攻撃力:250  防御力:210(+10)  速力:140 


【奴ウ力】

火奴ウ――レベル:50

 ・亜火赦 消費奴力:20

 ・亜火赦・円 消費奴力:30

 他……  

水奴ウ――レベル:40

 ・水煉 消費奴力:20

 ・水煉・流 消費奴力:30

 他……

雷奴ウ――レベル:40

 ・雷攻流 消費奴力:20

 ・雷攻流・縛 消費奴力:30

 他……

風奴ウ――レベル:50 

 ・風牙 消費奴力:20

 ・風牙・舞 消費奴力:30

 他……

土奴ウ――レベル:30

 ・覇威土 消費奴力:20

 ・覇威土・壁 消費奴力:30

 他……

天奴ウ――レベル:30

 ・閃光 消費奴力:30

 ・光槍 消費奴力:40

 他……  

無奴ウ――レベル:50 

 ・斬・慧 消費奴力:10

 ・突・侵 消費奴力:10

 ・打・衝 消費奴力:10

 他……


【装備】

・グレー・ジャケット:防御力(+10)

・伐士帯


----------------------------------------------


 わぁ、純粋な人間のステータスってこんな感じなんだぁ。

 当たり前だが、魔鬼理に関する項目は全部ないね。

 あと、魔奴ウの項目も無くなってやがるね、こりゃ一体?


「ねぇ、あいつらって、伐士?」


 俺は小声で2人に問い掛けた。


「そう、アレはグレー・ジャケット。偵察部隊の伐士ね」


 同じく小声でシャーナが答えてくれた。


 グレージャケットか。

 そういや、将軍会議の時、レッド・ジャケットがどうとか言ってたな。聞き忘れてたや。


 てか、偵察部隊って事は……。


「もしかして、本隊も近くにいるのかな?」


 セリスが頷く。


「可能性は高い。人間たちがいよいよここの調査に乗り出したってわけね。私としては遅いように思うのだけど……」

「どうするお姉さま?」


 セリスは少しの間考え込み、


「……私たちは何もしない。彼らの動きを見張りましょう。どうやら、彼らもあの煙のところを目指しているようだし。でも決して深追いはしない」


 セリスが振り向く。


「絶対に気付かれないようにしないと。この辺にはハグレ魔族しかおらず、戦闘が行われる事は無かった。だけど私たちが見つかったら、彼らは怪しむわ。砦に近い地域に人間たちが侵入してくる、それだけは避けたいから」


 俺とシャーナは同意するように頷いた。


「じゃ――」



 その時だった――。


 

 俺は背後に何か異様に冷たい響きを捕えた。

 ソレは音というべきか、感触というべきか、感情というべきか、あるいはその全てかもしれない。
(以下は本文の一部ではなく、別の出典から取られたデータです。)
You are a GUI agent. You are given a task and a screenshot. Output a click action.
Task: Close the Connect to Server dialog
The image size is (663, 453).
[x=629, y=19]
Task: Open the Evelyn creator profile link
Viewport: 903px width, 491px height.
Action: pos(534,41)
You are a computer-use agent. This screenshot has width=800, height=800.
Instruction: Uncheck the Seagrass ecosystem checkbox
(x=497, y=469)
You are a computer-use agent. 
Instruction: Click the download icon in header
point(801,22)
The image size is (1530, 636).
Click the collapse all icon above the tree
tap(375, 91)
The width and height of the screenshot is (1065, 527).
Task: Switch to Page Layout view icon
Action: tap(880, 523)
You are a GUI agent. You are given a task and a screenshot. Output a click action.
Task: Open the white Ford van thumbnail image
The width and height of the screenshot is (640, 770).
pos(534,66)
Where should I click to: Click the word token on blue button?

 とにかく、研ぎ澄まされた五感が俺に危機を報せてくれたのだ。


 後ろを振り返ると、何かが光り、そして俺たちに向かって迫ってくる。


 短剣だ……3本の短剣――。


 そう認識するとと共に俺は声を上げた。


「危ないッ!」

 

 咄嗟に振り返るセリスとシャーナ。


 俺は魔鬼理で3本の短剣を吹き飛ばそうとするが、間に合わない。

 仕方なく俺は魔手羅でガードした。


 他の2人も、自身に風を纏わせる魔鬼理≪風鎧≫で短剣を防いでいた。


 だが、


 突然の不意打ちにより、バランスを崩した俺とシャーナは木から落ちていく。


 上には青ざめたセリスの顔。


 ゆっくりゆくっりと下へと落ちていく。

 走馬灯ってわけじゃないんだろうけど、今全てがスローモーションに見える。


 恐れているのは短剣なんかじゃない、ヤツラの存在だ。


 俺たちは派手な音を立てて地面に落ちた。


「うっ……」


 シャーナが痛みに呻く。


「大丈夫!? シャーナちゃん!」


 俺は彼女の顔を覗き込んだ。


「私は大丈夫……それより」


 シャーナは不安げな顔で横を見やった。

 その先には伐士たちがいるはずだった。


 俺もソチラを向く。


 だが、彼らの姿は無い。

 木々のざわめきだけが辺りに響く。


 もうどこかに行ってしまったのか?



 いや、違う。



 彼らは潜んでいるのだ。

 俺たち獲物を狩る為に……。


 静寂。


 それは嵐の前の静けさにしては、あまりにも短すぎる時間。


 伐士たちが、襲撃して来るのだ。